Un aspecto que en la ópera se subraya aún más al utilizar como
"libreto", de forma fragmentaria, algunos pasajes de El cantar de los cantares, que se superponen a las expresiones
guturales, los lamentos, o los gritos. La humanidad, amante y sufriente, ante
nuestros ojos: retorno del arte a la vida.
La representación en
Malpartida, además de intensa y emocionante, fue de una gran calidad
artístico-vital. La dirección musical y los arreglos fueron de José Iges, quien
una vez más dio muestras de su buen hacer y de la relevancia de su concepción
multimedia que durante años inspiró su trabajo en Ars Sonora. La escenografía estuvo a cargo de Mercedes Guardado, la
esposa de Vostell, que en su calidad de compañera y testigo de la trayectoria
del artista, supo recordar al comienzo lo que esta representación tenía de
homenaje y situar los momentos de la puesta en escena en los ámbitos artísticos
y naturales del Museo más adecuados. Sopranos, cantaor y coro, excelentes. Y el
público que asistió y participó, no menos excelente.

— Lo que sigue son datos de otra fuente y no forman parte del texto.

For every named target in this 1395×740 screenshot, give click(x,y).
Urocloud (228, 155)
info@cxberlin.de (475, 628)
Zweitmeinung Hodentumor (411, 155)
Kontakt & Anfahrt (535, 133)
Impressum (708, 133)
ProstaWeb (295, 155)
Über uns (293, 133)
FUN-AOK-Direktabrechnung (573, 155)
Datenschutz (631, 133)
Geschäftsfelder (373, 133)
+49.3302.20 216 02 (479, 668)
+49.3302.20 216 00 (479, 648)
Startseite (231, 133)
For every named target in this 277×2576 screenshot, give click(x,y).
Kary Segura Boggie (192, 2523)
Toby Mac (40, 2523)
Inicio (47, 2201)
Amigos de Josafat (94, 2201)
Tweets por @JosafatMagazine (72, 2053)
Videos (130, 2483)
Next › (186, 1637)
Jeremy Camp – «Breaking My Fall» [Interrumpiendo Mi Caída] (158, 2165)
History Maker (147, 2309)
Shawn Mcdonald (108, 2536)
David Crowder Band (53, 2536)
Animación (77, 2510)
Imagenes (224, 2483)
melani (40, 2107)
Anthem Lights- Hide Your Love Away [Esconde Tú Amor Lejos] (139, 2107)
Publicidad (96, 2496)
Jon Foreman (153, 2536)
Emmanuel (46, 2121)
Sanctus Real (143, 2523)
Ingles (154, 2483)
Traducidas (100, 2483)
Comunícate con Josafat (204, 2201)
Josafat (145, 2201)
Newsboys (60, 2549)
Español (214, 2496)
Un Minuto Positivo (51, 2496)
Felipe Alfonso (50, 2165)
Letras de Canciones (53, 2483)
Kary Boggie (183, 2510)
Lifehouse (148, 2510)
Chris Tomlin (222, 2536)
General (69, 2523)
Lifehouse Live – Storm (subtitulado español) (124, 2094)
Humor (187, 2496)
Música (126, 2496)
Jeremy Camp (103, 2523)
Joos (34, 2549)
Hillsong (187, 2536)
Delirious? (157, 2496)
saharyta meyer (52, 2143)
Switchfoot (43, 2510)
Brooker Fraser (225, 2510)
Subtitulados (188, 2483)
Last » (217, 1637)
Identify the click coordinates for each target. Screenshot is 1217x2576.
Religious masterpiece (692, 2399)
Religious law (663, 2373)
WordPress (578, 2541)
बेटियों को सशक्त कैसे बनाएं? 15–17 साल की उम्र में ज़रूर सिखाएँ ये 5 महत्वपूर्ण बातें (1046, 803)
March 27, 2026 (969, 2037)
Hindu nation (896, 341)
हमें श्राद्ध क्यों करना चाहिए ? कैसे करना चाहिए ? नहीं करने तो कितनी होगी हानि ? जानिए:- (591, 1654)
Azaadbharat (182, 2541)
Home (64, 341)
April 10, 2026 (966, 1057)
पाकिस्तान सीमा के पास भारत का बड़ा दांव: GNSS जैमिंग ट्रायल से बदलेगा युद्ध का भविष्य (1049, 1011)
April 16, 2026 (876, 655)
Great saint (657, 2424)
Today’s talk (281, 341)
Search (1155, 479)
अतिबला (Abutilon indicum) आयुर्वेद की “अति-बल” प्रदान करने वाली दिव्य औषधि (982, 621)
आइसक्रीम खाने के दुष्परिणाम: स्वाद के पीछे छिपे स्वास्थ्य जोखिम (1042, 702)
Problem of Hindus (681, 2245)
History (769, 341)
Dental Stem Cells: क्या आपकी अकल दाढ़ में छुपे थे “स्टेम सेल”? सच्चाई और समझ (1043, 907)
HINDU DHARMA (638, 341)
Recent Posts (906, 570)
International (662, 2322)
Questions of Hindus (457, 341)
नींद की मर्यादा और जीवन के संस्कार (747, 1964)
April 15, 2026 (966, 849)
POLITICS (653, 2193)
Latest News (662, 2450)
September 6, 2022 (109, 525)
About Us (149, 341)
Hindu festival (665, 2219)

Los que tuvimos la suerte de
estar allí vivimos esa experiencia de la
acción, a la que aludía al principio, muy distinta de la idea de
"contemplación" pasiva con la que tantas veces se confunde la
experiencia del arte, al menos en los tiempos modernos. El arte de nuestro
tiempo demanda la intervención activa de los públicos, su participación. Las
obras artísticas son hoy obras abiertas, flujos que buscan el encuentro de los
individuos que se apropian de sus sentidos, y conocen, disfrutan y se emocionan
con ellos. A eso conduce esta ópera que, de manera tan intensa, nos lleva a la
experiencia primordial de lo humano. Vostell escribió que con El jardín de las delicias quería
complementar el concepto de "pensamiento salvaje" (Claude
Lévi-Strauss), con el de "escucha salvaje". Abrir "una vivencia
sensorial libre", una fantasía desencadenada que debería "ir
transformándose en sueños musicales". Se abre así un ámbito de experiencia
primordial: "la selva del jardín musical para los ojos y los oídos".